Notes from class: Spinal Freedom

It is as easy to forget ourselves as it is easy to wake up.

Here are a progression of work to wake up our shoulders hips and spine and bring about greater freedom and health in movement and in thought.

Let your breath lead the movement in both tempo and depth.

  1. Start standing with your legs under your hips. Ease your knees and ankles and move one hip forward and one back and reverse it. Move one hip up and the other down and reverse it. Now combine the movements so the center of your hips where the spine rests, stays in place and your hips form following circles in place. Make sure you are moving your hips instead of pushing the ground with your feet.
  2. Stand and raise one shoulder up as you relax the other one down and reverse it. Move one shoulder forward and the other back and reverse it. Now combine the two into two circles moving one after the other and note the change in tension in the muscles that wrap the spine and in the neck.
  3. Have a partner press their hands or fists at the sides of your spine where your ribs meet. Release tension in your spinal muscles to move with the pressure and once arched, arch back and push the contact back with the rounding of your back. Repeat at various location on your spine and have fun with direction and location.
  4. Turn to face your partner and repeat the work with the fists on the bottom ribs center and then at free play.
  5. Walk freely and have your partner try to wrap their arms around your neck. Move from the shoulder, then hip, then spine to avoid being entangles but maintain the contact and return the favor.
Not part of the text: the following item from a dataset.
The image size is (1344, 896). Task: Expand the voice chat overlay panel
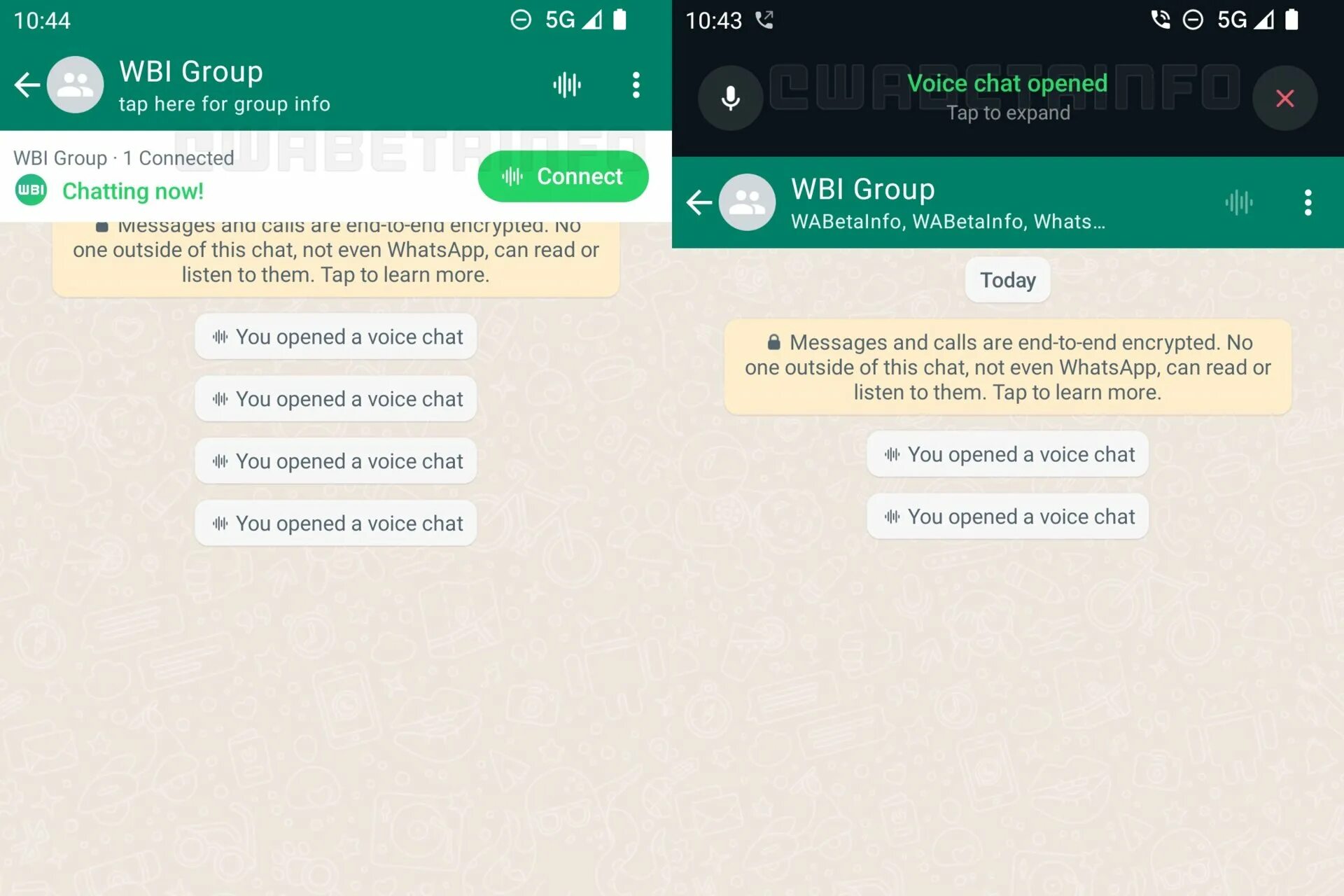pos(1008,98)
Make sure you see all around you instead of focusing outside of yourself.
  6. Stand a step away from each other and push each others legs with yours. Move to maintain contact but avoid increasing tension by relaxing the opposing hip to the contacted leg and ease the movement into a few steps to avoid getting stuck into a pinball state of mind.
  7. Walk with your partner behind you. Turn to them at will and have them push you continuously with all limbs while moving toward you and through where you are. Allow their every move by relaxing your frame as we have done so far but stay in contact and blend into their movement.